In 2010, Sen. Harry Reid should either quit or be voted out of office before he embarrasses himself and Nevada any further.
To the editor:
Once again we see the arrogance of public-sector workers. Instead of having skeleton crews to man offices, we see them shut down. This is blatant passive-aggressive behavior.
The front-page article in Saturday's Review-Journal indicated 200,000 California state workers had to take an unpaid day off, and they cried and sued over the loss of income. Meanwhile, the private sector has lost, according to the article, 3.6 million jobs. These 200,000 workers are losing a couple of days of pay a month. Sorry, I don't cry for them.
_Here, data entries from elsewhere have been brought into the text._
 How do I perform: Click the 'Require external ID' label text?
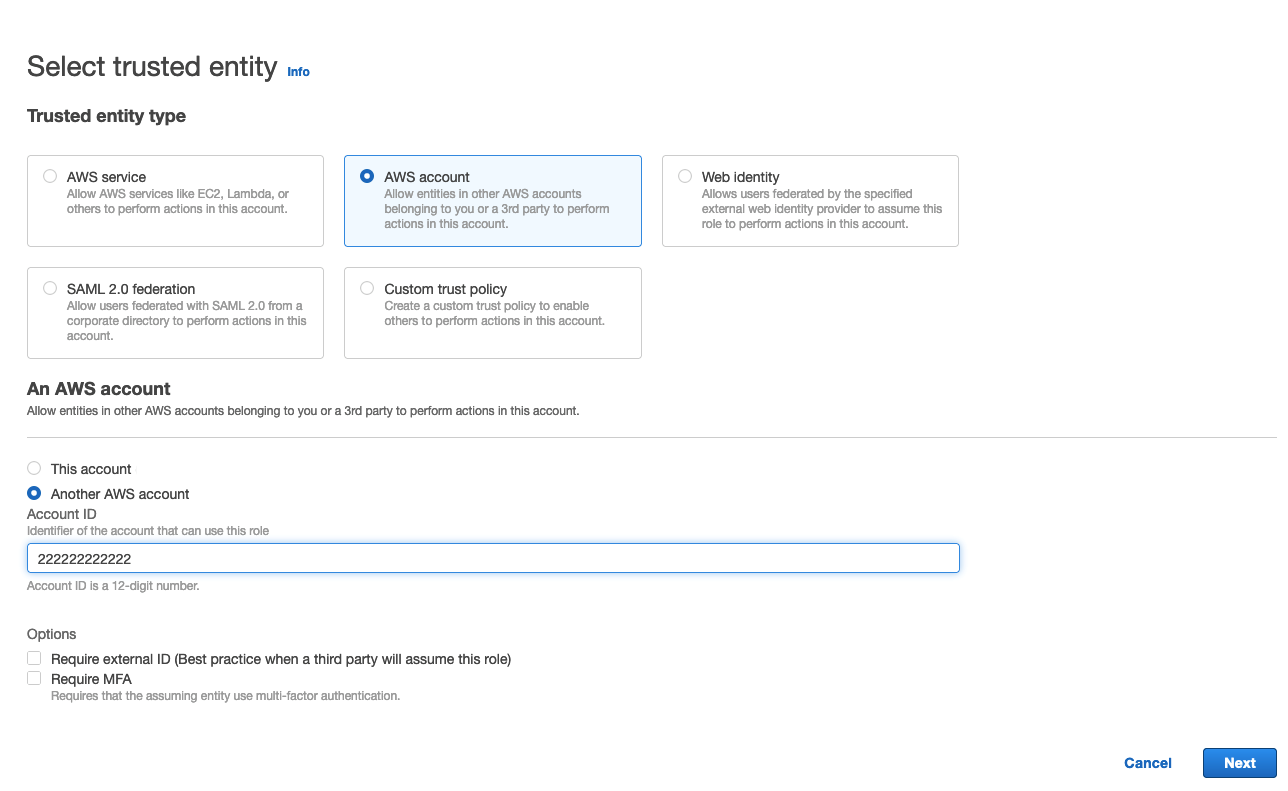pos(280,659)
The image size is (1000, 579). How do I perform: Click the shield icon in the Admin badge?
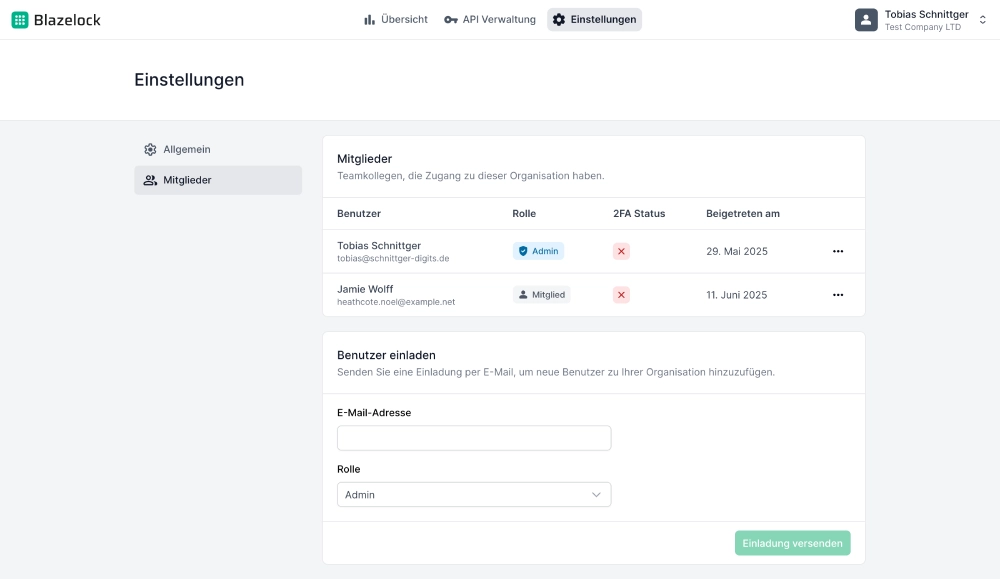(522, 251)
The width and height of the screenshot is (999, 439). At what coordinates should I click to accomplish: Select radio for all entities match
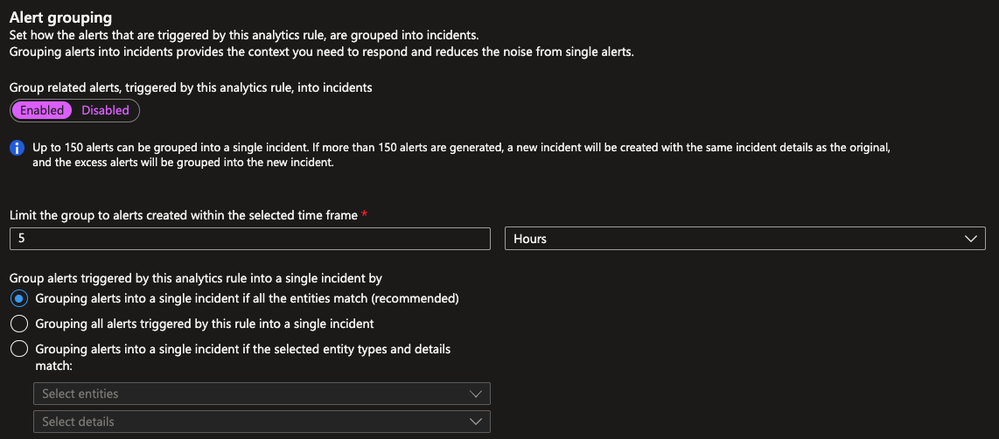point(18,298)
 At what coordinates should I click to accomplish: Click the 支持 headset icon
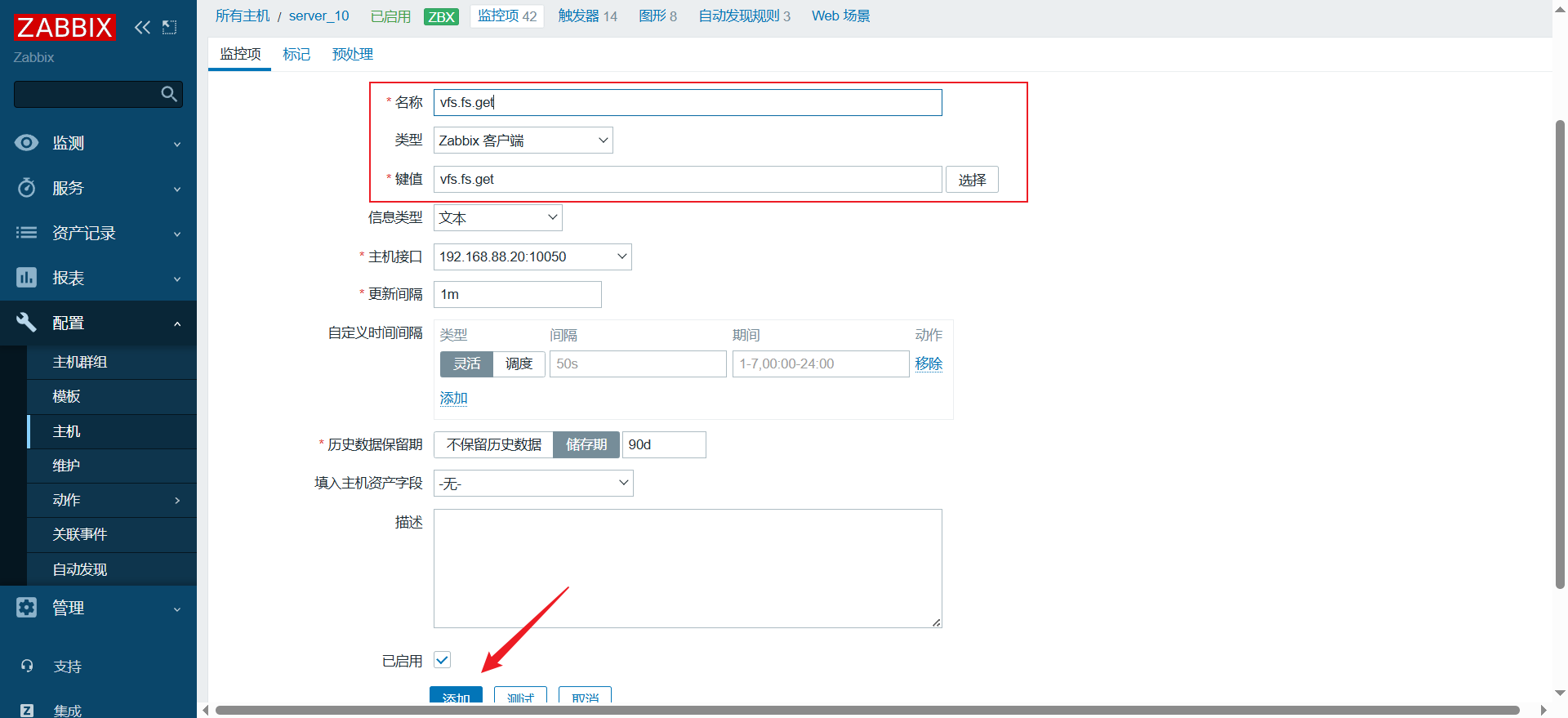tap(27, 667)
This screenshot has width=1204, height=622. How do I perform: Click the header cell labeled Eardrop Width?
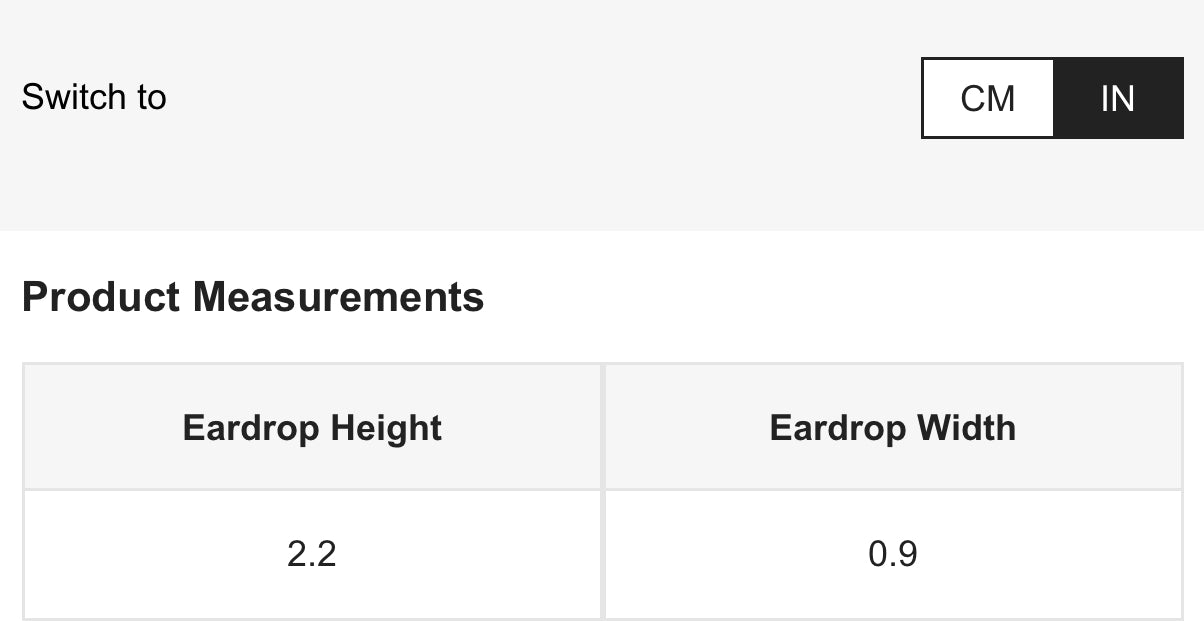[893, 428]
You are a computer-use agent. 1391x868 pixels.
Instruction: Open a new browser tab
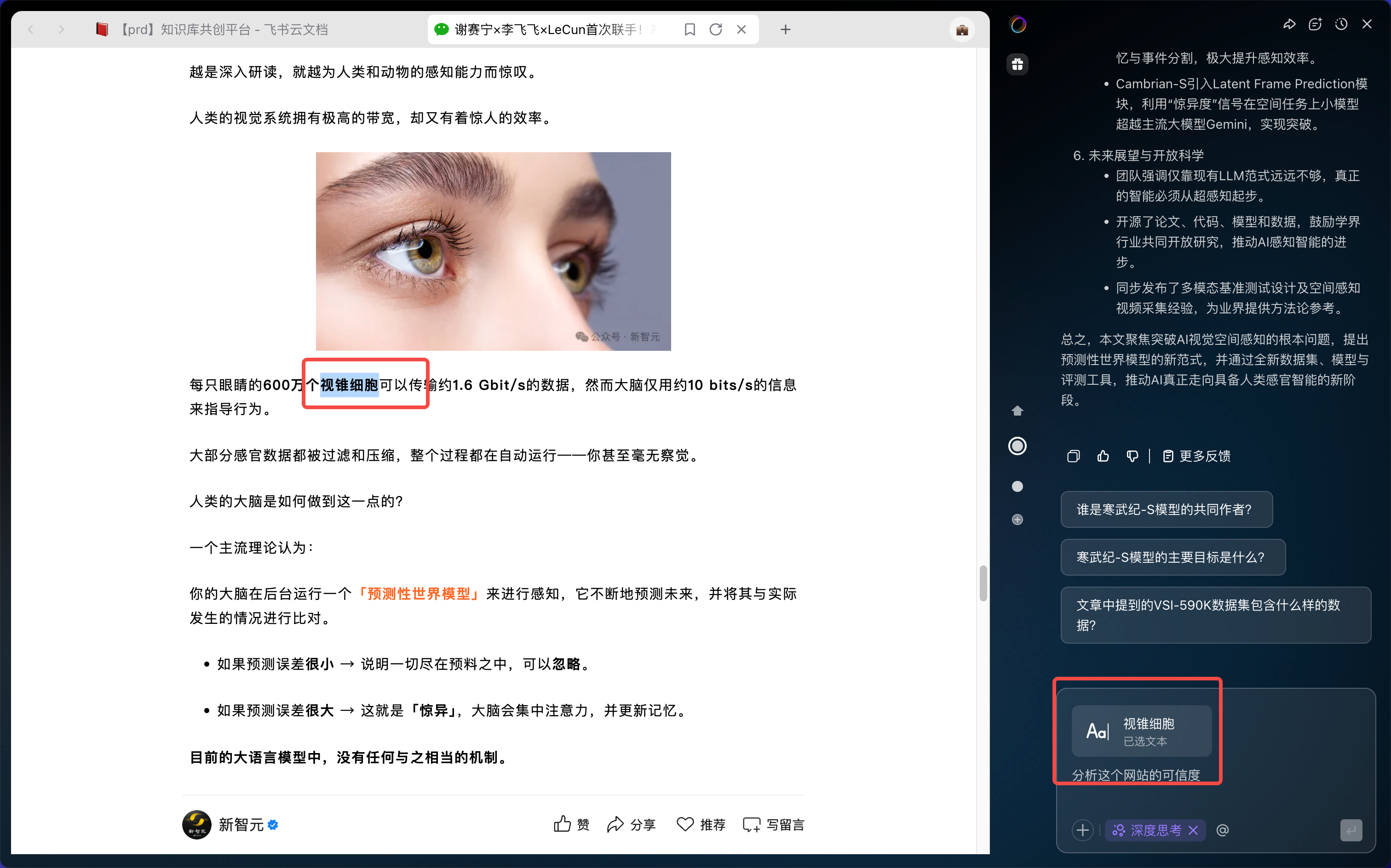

They forget that their pay is taken from the wallets of the private sector, and that sector is losing hundreds of thousands of jobs monthly. This also gets me back to the belief that there are too many public-sector jobs -- period.
How many of these jobs can be outsourced into the private sector, where taxes are generated, Social Security taxes are paid, the cost of benefits would be on the contracting companies and their employees rather than taxpayers, where pay raises are merit-based and not handed out in steps and COLA's. Where the employees get half-hour instead of one-hour lunches, have to work weekends, nights and holidays.
Public sector employees who aren't in public safety or have to be available 24 hours per day have it good, so they should be thankful they're working at all. Do we really need government workers to cut grass, do building maintenance, be clerks, run errands, etc.? All we need in government is contract managers and auditors to get things done.
And the contracts must have a stipulation for a bond and that any contractor caught employing an illegal immigrant will lose the contract.
An easy job
To the editor:
Olympic swimmer Michael Phelps is an extremely fortunate young man. He can swim very fast. At least he could. It is the kind of skill that doesn't last. Other than that, he is a young man who suffers a pronounced speech impediment, isn't head-turning in his physical appearance and who makes big money resting on his laurels. All he has to do is live up to an image that the parents of America love.
So what if every person on the planet smoked marijuana in "the day"? This guy doesn't have to do anything great for the rest of his life but live up to a standard he himself embraces. Is it really that tough to do?
If he can't handle it, I would love to trade jobs with him.
A different plan
To the editor:
If you really think the common man needs more federal tax cuts, then try more revenue sharing with the states.
How about sending out several hundred billion dollars to the states, apportioned strictly on population. Put limits on how it can be spent with any leftover funds to be distributed back to the population via sales tax rebate days.
That ought to stimulate purchases by those with any money left to spend.